Simultaneously, medical specialists in gender disorder clinics are facing a phenomenon of higher-than-anticipated numbers of children with autism spectrum disorder. Concurrently, recent studies have discovered that young people suffering from autism are eight times likelier to exhibit "gender variance", interpreted as the desire to be viewed as the sex opposite to what they have been identified with, in comparison to normally developing children harbouring no such confusion. Out of these studies comes the controversial opinion that autistic traits of fixation could be responsible for convincing children they are a sex other than the one they reject.

Dr. Kenneth Zucker, who brings that message, was summarily dismissed after 30 years as director of the gender identity clinic in Toronto at the Centre for Addiction and Mental Health, because his views deviated so egregiously with the prevailing accepted view that children's voice on the matter should be accepted. But he has not been silenced, and continues to voice his opinion despite the anger that voice is drawing from the LGBT community. Several studies suggest that autism and gender dysphoria co-occur more frequently than can be attributed to chance in adolescents. 
 
A child with autism looks out a window at the Xining Orphan and Disabled Children Welfare Center, in China.
A child with autism looks out a window at the Xining Orphan and Disabled Children Welfare Centre, China. The Atlantic
A ground-breaking study led by Dr. John Strang of the Children's National Health System in Washington, D.C. two years ago, discovered variance in gender to be eight times commoner in children with autism spectrum disorder, and seven times more likely to occur in children with ADHD. Although the conclusion may to some seem clear enough, the reason, is not. Autism, it has been noted, is described as "social blindness", and children are uninhibited by social expectations, leading to their unaware state of avoidance resulting in impulsive behaviour.

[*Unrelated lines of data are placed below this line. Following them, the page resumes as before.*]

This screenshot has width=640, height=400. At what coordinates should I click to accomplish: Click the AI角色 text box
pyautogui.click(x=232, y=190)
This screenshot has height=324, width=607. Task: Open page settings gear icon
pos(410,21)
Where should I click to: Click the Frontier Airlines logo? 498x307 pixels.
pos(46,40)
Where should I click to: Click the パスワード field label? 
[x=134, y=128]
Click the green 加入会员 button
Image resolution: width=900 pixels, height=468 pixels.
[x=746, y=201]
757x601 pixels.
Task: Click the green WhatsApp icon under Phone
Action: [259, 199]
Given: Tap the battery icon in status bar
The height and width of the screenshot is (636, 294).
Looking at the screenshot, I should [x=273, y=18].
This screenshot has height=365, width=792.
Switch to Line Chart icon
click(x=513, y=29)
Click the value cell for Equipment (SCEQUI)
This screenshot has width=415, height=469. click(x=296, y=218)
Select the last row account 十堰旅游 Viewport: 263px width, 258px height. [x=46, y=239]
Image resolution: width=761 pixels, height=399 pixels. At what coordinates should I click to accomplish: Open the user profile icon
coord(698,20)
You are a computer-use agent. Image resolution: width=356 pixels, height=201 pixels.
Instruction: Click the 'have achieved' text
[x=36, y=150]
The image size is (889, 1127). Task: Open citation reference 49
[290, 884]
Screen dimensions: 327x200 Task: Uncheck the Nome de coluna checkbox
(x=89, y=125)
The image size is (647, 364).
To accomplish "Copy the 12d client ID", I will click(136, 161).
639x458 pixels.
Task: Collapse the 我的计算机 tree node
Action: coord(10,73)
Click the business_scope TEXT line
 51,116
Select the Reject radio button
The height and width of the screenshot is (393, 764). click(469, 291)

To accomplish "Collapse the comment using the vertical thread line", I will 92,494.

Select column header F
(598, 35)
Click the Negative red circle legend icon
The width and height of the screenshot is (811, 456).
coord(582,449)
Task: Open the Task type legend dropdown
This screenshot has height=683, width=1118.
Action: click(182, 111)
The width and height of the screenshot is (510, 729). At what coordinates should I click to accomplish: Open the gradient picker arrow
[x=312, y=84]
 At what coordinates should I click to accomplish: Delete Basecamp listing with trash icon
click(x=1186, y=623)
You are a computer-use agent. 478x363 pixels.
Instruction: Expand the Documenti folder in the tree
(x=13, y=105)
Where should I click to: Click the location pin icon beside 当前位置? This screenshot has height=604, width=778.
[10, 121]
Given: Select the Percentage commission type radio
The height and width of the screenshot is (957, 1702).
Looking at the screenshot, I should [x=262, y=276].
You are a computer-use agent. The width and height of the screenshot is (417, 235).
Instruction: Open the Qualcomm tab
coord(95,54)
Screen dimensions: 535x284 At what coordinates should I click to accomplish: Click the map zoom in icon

Dr. Zucker's theory leads to his belief that traits so common in autism of "fixating" could be responsible in influencing children to believe that are the wrong sex. While he was director of the Toronto clinic, an external review came to the conclusion that some of his practices were not "in step with the latest thinking", with his published research suggesting that 80 percent of children treated for gender dysphoria see that condition lifting by the time they reach high school, when they finally accept their "assigned-at-birth" gender.

Children on the autism spectrum are over-represented at his gender diversity clinic, feels Dr. Stephen Feder, co-director of the Children's Hospital of Eastern Ontario. "Our approach is still affirmative. But we perhaps take a bit more time to make sure that we get to know the kid as well as we possibly can. It doesn't change the overall approach. I think we're just even more vigilant about making sure we're responding to the appropriate needs of the kid. The issue of obsessiveness certainly comes up", said Dr. Feder.

However, he points out, when asked about their feeling of gender with obsessions of the past, adolescents "really identify it as quite different. This is not about interests. It's about how they see themselves. At the end of the day, we feel it's inappropriate to turn around and say, well if you're autistic , that probably explains your gender. The risk is that people will say, aha, that explains it And I think we want to move away from that."